__Exercise description__.
Please write out exactly the lines from the one with "Viewport: 519px width, 381px height." through the end of the data below, both ends included, and omit any pictures.
--- Input data Enclosed Below ---
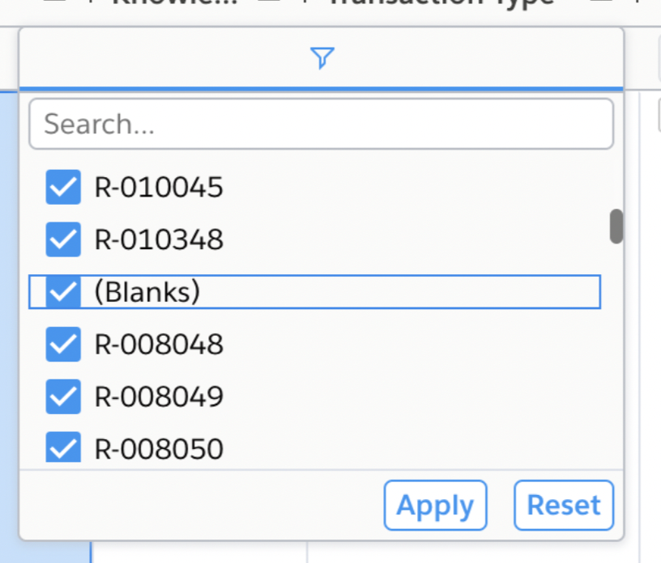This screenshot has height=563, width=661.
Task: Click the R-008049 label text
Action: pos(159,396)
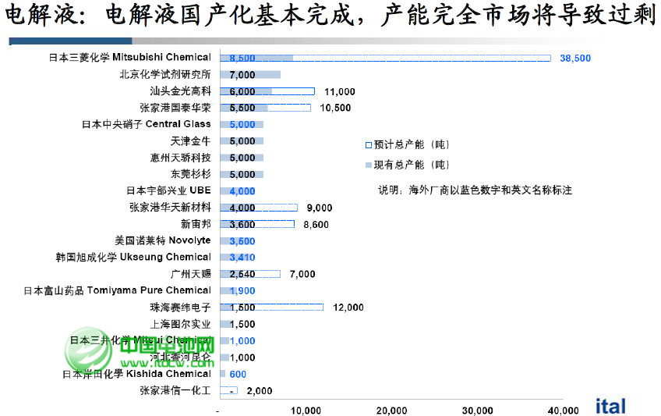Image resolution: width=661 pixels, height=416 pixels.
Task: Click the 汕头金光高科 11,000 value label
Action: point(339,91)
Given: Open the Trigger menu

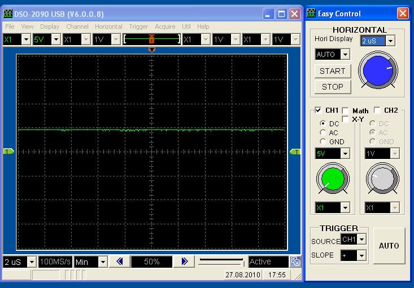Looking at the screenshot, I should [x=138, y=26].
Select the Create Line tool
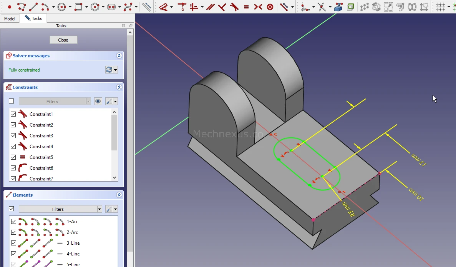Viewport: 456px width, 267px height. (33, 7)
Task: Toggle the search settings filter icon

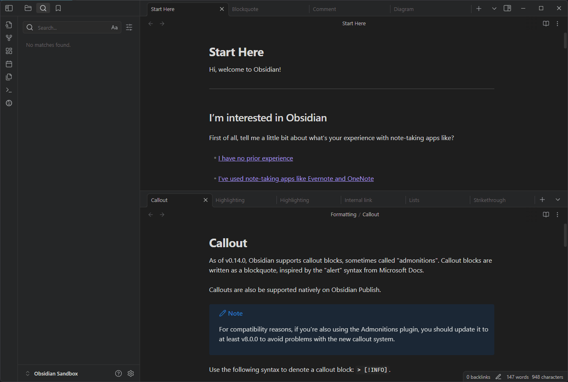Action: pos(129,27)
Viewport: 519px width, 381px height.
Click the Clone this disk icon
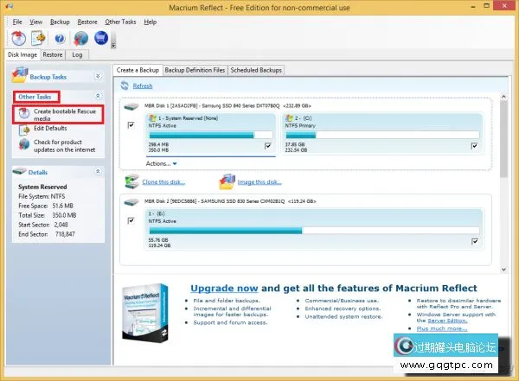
--- End of Enclosed Input data ---
__Solution__.
Viewport: 519px width, 381px height.
Click the Clone this disk icon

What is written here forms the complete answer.